Tuesday, March 8, 2011

Chesapeake Worthless Without Watermen?

A very interesting article in HuffPo today:  Is It Worth Cleaning the Chesapeake If There Are No More Watermen? by Gary Liberson, PhD.  In short, his answer is no:
...EPA talks a great deal about environmental justice. In "EPA speak" this means the protection of minorities and lower income families disenfranchised from the regulatory (e.g., siting of landfills and factories) process. Seems to me that what is going on right now is the disenfranchisement of the local fisherman from the regulatory process. Biologists and regulators are trying to save the Chesapeake Bay, but in doing so they are endangering the local waterman to such a degree that by the time the Bay is saved the fisherman will be gone.

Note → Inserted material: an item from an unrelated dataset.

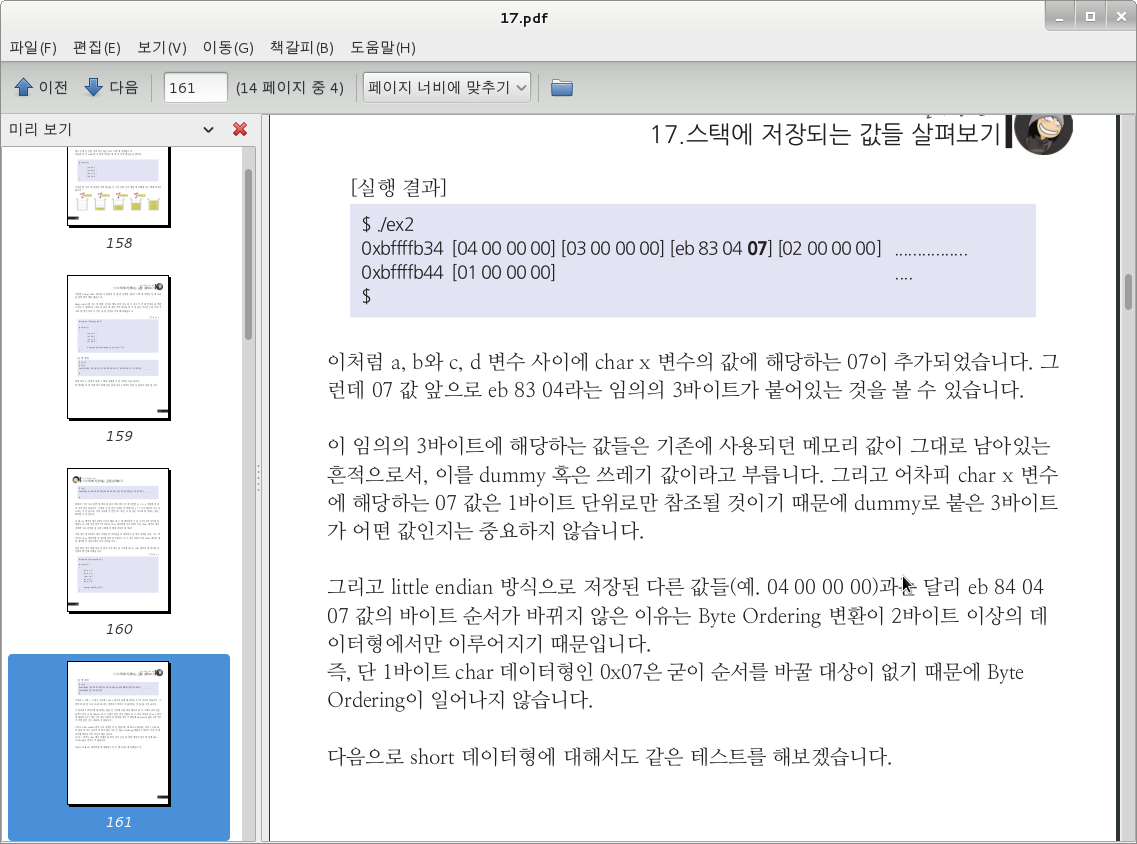This screenshot has width=1137, height=844.
Task: Select the highlighted page 161 thumbnail
Action: (118, 733)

Eventually, the states impacting the Chesapeake will declare victory. The Chesapeake Bay will be a large national park, with a marine highway up the center for container ships bringing goods from Asia and Europe to Baltimore. People will swim, boat, and do recreational fishing. There will be docents in small towns along the Eastern Shore of the Bay explaining how the Chesapeake was, at one time, the richest source of fishing on the East Coast. They will be able to see models of the boats local watermen used and even visit some preserved homes of fishermen. There just won't be any fishermen. The Piscator orientali litore will be extinct.
And my response is, that would be a best case outcome.  The waterman are trivial as source of jobs and money for the Bay states economies.  Recreational fishing is a far greater source of jobs and money to the region, and provides a great many more opportunities for people to see, and experience the bay.

Since the watermen show no inclination to live within the laws that might allow their own fisheries to be managed on an ongoing basis (I'd say sustainably, but the word is too widely used as magic green incantation), the Bay, and it's resources would be better of without them  From the amount of grousing about how hard a job it is to be a watermen, they'd be better off too.

We don't have large numbers of people trapping beavers, skinning them and selling the hides to people who boil them in mercury nitrate anymore either, and the world is better for it.  We don't have market hunters killing Passenger Pigeons for market, or market hunters for deer either, and we're better for that, too.